是,羅彬攪的地宮雞犬不寧。
是,戴生戴通死,他們只知道戴濟受了重創,不知道下落何方。
甚至師娘的尸丹都被竊走。
見了羅彬,羅彬也的確有能力,能在幾個真人眼前脫身。
可羅彬的能力也僅限于此了。
巧舌如簧,關鍵時刻還會拋下自己人。
當初能夠在太微垣局周旋這么久,對地宮造成如此創傷,只能說明,羅彬靠的不是自己,是還有其余外援。
事實上,他們也清楚,當時羅彬身旁不光是有出馬仙,甚至還有三苗一脈的人。
上官星月對羅彬的態度很好。
戴形解的感覺卻很不好。
他得表現出一些東西,讓上官星月看穿羅彬的真面目。
在這之前,他更要讓上官星月看到,他的實力,是值得她欽佩的。
問題很直接,往前走的確可能出事。
進鎮,他和徐彔翻墻不易,上官星月或許也很難,戴形解和白纖卻能輕而易舉做到。
只是羅彬說不上來,他總覺得,進鎮也不是一個好選擇。
戴形解駐足停步,眾人現在位置差不多在鎮尾,再往前走,就遠離喜氣鎮。
“羅先生……”徐彔沖著羅彬擠了擠眼睛,說:“我覺得進鎮沒錯,你也從鎮上進山翻山,我們完全可以走老路,穿過這八山五行,就可以了。”
“符術一脈的典籍,也是說要經過這個喜氣鎮,才能進去先天算山門的路。”
江面,那條船至岸邊的距離縮短了一半,猶豫的時間已然不多。
“我不確定。既然你肯定沒問題,聽你的無妨。”羅彬總算開口。
“你這話說的,就像是沒問題固然是好,有問題,那你提前也說了不確定,兩頭你都有話說。”戴形解嘴角微諷:“算是個圓滑之人。
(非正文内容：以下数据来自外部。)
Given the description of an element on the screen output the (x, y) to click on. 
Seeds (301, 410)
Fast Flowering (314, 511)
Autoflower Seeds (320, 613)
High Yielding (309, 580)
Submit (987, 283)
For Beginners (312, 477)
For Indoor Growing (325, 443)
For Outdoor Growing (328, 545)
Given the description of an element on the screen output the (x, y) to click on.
”
羅彬不再多。
進鎮很簡單。
戴形解帶著上官星月,一個縱身在墻上借力,便落入鎮中。
白纖分別抓住羅彬和徐彔肩頭,飛檐走壁也給人如履平地感。
翻過屋舍,落入鎮內。
街道安靜的和之前一模一樣,可真正的腳踏實地,又和魂魄被攝取來完全不同。
“跟著我走。”
戴形解低語,選擇一個方向。
那是條三岔口,他進了其中一個岔路!
羅彬沒有提任何意見。
說實話,他和真人角力的次數太少,真說上來,三危山面對苗鈭,都不算被為難,因為苗鈭不可能殺他。
對空安,白青矜,才算正兒八經的和真人交手。
就算是面對戴志雄,他都是被完全碾壓的,沒有周旋轉圜的余地。
這戴形解出自地宮,這種局面下,他都還有如此底氣領路,肯定有相應的本事在身。
一轉眼,所有人全部進了那條岔路。
霎時,戴形解停下腳步!
這條路內的場景,卻讓羅彬驀然一下通體生寒。
路兩側,密密麻麻跪著人。
這些人絕大部分衣著普通,分明是一直在鎮邊和江畔的那些鎮民。
明明,他們醒來之后都朝著鎮兩側跑了啊?
怎么全部都跪在了鎮中?
徐彔額頭瞬間就見了汗。
上官星月陡然駐足。
羅彬和白纖同樣停步。
戴形解渾身緊繃,一下子面沉似水,太陽穴都在突突狂跳。
“不太對勁……得出去吧……”徐彔眼皮都在痙攣。
“鎮上是還有問題,水中那些東西,鎮里其他古怪,這些鎮民跑不掉也理所應當,不過我們現在可不是魂魄在這里,那些東西敢靠近?我須臾間讓他們魂飛魄散!”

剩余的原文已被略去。